Source text:

-----

Headshot photography is a huge sub genre of portrait photography right now and is becoming bigger and bigger as time passes. So many people need to get headshots done and they should be going to you for this service! I want to talk about how we can all make our headshot photography so much better and thus provide our clients with a better product than what they may currently be getting.
Some of you may already shoot headshots on occasion but there are still some things you need to make sure you have covered in order to ensure you are providing the best product possible. We will discuss some ways to improve and how to be prepared for what challenges your clients may bring you when they come knocking on your door. I am a headshot specialist and I have compiled a list of simple ways to take your headshot photography to the next level.
So you may already have your headshot setup going but I am going to lay out some definite needs as far as specific gear used in order to improve your headshot work. There are not too many items to think about when talking about headshots specifically, but the ones there are, are certainly important. Keep in mind that when talking about gear it comes down to whatever works best for you specifically and that won’t necessarily be the same as the next person.

-----

Listing:
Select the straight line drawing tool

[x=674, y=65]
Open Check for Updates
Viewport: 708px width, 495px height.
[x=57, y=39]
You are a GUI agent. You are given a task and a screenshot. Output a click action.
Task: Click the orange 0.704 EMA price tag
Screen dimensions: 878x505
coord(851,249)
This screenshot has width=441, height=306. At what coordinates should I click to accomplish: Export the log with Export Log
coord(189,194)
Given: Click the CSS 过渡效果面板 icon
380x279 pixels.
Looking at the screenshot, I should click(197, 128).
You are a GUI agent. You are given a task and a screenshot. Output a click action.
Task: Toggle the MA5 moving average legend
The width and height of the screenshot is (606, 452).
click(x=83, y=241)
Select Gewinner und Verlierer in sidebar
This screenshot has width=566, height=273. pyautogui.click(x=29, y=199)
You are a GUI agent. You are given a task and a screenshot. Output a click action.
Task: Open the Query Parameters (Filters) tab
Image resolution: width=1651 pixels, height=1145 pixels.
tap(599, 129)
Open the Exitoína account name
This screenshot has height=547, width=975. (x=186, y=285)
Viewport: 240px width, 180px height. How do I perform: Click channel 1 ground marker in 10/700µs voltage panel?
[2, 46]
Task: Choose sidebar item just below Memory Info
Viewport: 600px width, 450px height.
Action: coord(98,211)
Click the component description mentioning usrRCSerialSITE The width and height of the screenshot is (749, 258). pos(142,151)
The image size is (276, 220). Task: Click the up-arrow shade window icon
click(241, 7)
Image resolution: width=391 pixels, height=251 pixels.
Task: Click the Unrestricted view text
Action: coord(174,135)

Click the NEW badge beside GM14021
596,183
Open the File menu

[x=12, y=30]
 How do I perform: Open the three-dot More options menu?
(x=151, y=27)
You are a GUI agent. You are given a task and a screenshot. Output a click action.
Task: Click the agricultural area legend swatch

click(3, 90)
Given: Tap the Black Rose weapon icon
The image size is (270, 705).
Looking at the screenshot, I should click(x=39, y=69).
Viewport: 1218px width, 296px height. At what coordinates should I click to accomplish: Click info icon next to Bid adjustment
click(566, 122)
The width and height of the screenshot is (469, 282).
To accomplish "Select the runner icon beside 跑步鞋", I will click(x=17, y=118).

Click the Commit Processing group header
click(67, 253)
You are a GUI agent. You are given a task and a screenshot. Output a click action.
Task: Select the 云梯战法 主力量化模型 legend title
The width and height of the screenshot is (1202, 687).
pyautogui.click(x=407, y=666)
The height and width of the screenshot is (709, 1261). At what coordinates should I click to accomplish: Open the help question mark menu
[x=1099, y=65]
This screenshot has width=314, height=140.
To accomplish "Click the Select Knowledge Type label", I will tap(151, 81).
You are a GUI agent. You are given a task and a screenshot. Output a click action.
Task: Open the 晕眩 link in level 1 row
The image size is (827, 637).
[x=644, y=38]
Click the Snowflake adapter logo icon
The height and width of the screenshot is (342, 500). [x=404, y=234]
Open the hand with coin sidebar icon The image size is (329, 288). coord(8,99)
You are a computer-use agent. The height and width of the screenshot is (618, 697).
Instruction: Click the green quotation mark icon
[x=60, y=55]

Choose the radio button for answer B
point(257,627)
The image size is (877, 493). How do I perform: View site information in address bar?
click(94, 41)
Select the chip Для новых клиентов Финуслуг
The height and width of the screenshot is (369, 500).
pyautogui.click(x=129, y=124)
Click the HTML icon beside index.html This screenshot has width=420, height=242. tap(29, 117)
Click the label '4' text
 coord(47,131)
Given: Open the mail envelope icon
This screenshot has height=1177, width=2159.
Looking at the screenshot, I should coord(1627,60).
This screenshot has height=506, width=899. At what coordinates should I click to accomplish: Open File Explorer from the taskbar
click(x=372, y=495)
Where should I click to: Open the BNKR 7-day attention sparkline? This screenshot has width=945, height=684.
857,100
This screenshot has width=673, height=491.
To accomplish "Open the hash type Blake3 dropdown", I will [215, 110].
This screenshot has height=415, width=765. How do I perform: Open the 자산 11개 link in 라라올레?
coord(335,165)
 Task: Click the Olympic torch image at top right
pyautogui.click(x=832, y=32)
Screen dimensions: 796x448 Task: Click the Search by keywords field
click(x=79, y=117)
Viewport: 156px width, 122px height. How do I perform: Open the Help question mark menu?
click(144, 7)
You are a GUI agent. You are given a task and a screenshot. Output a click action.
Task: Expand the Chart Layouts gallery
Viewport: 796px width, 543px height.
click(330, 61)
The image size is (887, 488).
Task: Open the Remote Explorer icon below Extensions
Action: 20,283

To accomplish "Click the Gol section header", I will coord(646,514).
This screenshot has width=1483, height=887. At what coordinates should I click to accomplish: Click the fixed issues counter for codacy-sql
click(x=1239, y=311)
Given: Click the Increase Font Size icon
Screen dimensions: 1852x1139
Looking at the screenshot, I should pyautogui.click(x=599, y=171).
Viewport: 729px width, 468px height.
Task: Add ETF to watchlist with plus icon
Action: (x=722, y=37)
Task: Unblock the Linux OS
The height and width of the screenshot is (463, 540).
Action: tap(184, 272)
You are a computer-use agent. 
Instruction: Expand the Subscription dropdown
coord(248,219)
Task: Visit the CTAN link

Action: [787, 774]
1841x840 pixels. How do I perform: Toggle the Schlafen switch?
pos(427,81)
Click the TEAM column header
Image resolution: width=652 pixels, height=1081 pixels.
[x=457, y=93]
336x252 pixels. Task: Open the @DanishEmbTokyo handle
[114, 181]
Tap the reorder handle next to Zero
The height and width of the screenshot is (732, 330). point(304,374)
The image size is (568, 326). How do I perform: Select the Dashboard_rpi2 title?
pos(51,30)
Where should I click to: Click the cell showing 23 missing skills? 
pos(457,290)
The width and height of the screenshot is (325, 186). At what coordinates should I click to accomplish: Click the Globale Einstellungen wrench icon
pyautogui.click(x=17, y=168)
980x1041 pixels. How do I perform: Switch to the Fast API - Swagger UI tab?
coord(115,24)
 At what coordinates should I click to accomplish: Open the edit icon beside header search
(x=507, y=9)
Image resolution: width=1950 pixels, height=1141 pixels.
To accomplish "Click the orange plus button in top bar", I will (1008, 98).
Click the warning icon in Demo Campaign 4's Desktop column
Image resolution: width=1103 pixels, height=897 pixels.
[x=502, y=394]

-----

The tasks:
A) Reproduce the headshot photography text between "So you may already" and "the next person.", inclusive.
B) Carry on the headshot photography text from its final sentence.
The material can be set aside.

Outputs for the tasks:
A)
So you may already have your headshot setup going but I am going to lay out some definite needs as far as specific gear used in order to improve your headshot work. There are not too many items to think about when talking about headshots specifically, but the ones there are, are certainly important. Keep in mind that when talking about gear it comes down to whatever works best for you specifically and that won’t necessarily be the same as the next person.

B)
Here are my thoughts on gear for headshots.
As long as your camera has interchangeable lenses, you are most likely fine. It doesn’t matter what camera company you use. Every manufacturer will handle colors a little differently but that is nothing a RAW file in photoshop can’t fix. Megapixel amounts are also not super important since most places people will be using their headshots will be online where everything is very compressed and ends up pretty small anyway. If you do have clients who are looking to have their headshot on a billboard or on the side of a bus, it may be a good idea to look into higher megapixel cameras or you can always rent one for that specific job.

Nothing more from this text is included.